Figure 5. Morphologically abnormal SMCs acquire limited macrophage markers.

Myh11-CreER^T2 mT/mG (Tsc1^+/+) and Tsc1^fl/fl Myh11-CreER^T2 mT/mG (Tsc1^−/−) mice were treated with tamoxifen at 1.5 weeks and the thoracic aortas were analyzed at 24 weeks. (A) Immunofluorescence microscopy of ascending aortas identified SMCs by GFP expression (green), nuclei by DAPI labeling (blue), cells other than SMCs by RFP expression (red), and F-actin filaments by phalloidin binding (white).
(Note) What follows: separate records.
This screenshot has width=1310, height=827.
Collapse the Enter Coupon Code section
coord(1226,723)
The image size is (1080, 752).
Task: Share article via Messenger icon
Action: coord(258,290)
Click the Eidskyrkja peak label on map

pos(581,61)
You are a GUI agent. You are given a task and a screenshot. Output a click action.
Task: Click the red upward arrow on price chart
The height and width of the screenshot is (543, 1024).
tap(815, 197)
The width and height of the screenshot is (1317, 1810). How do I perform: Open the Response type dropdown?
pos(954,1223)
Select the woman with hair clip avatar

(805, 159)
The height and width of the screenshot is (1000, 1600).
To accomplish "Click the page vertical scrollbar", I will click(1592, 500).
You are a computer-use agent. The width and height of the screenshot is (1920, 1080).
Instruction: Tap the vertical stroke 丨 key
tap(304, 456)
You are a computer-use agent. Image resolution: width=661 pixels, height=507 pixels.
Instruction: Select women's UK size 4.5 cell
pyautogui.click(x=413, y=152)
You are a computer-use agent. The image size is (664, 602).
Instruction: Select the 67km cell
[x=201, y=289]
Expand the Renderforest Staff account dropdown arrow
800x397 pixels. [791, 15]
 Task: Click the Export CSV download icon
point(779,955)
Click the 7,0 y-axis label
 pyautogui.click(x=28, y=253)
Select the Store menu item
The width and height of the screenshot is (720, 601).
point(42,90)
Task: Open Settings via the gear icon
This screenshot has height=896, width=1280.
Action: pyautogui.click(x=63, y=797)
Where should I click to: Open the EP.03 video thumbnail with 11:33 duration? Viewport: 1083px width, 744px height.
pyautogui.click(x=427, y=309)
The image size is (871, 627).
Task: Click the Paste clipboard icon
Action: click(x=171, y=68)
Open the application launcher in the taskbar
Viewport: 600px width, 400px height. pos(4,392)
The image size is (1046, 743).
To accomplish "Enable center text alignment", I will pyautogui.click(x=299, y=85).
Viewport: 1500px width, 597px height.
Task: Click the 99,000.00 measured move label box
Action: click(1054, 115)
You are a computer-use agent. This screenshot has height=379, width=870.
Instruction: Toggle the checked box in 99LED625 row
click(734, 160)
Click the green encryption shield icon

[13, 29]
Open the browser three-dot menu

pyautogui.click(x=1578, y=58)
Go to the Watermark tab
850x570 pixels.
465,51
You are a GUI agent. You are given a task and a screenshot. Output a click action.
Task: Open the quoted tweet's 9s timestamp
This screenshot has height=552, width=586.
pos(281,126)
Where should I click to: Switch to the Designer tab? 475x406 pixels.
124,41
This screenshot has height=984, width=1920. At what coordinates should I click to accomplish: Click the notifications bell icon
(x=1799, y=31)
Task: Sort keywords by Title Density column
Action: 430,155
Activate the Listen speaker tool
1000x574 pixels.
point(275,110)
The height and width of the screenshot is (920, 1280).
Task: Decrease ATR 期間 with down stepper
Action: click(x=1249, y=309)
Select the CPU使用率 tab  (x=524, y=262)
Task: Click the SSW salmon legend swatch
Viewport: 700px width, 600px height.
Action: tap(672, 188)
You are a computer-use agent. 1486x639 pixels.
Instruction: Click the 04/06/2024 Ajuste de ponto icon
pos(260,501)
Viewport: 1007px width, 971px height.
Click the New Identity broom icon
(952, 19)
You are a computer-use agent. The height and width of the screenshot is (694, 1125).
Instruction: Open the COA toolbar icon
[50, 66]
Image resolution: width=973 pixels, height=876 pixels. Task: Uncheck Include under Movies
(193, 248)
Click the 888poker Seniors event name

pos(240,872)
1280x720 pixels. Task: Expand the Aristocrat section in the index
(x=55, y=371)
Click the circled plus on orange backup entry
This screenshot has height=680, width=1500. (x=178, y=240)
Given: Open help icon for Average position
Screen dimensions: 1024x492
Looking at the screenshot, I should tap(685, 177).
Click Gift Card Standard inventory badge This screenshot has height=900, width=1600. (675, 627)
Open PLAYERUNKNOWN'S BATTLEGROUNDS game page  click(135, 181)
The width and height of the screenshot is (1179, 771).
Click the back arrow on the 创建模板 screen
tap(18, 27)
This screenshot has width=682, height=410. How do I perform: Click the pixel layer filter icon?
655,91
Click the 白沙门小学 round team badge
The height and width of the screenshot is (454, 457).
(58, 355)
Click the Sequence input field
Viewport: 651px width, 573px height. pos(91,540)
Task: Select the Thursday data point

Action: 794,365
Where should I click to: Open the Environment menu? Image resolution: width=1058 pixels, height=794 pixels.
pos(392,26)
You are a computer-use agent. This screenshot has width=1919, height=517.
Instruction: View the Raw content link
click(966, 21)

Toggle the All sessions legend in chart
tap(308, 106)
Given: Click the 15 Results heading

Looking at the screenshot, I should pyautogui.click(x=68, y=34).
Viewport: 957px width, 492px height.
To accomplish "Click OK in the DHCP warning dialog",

Scale bar: 100 μm. (B) Flow cytometry of enzymatically dispersed GFP⁺ SMCs determined forward scatter (FSC, indicator of cell size) and side scatter (SSC, indicator of cell granularity) (n = 8–10) and (C) fraction of diploid (2N) and polyploid (≥4N) nuclei by DAPI labeling in nonproliferating, phospho-histone H3–negative (p-HH3–negative) single cells (n = 5). (D) Immunostaining for LAMP2 (also known as Mac-3) and (E) GAL3 (also known as Mac-2) (white) with GFP, RFP, and DAPI overlay in ascending aortas (scale bars: 100 μm) and (F) quantified as percentage area (n = 8). (G) Flow cytometry for intracellular expression of LAMP2 (Mac-3) and GAL3 (Mac-2) by GFP⁺ SMCs (n = 4) and (H) forward, side scatter area, and MMP2 expression by subpopulations of LAMP2/GAL3–expressing cells (n = 4–6). Data are represented as individual values with mean ± SEM bars or as box-and-whisker plots with interquartile range, median, minimum, and maximum. *P < 0.05; **P < 0.01; ***P < 0.001 by 2-way ANOVA (B, C, F, and G) or 1-way ANOVA (H).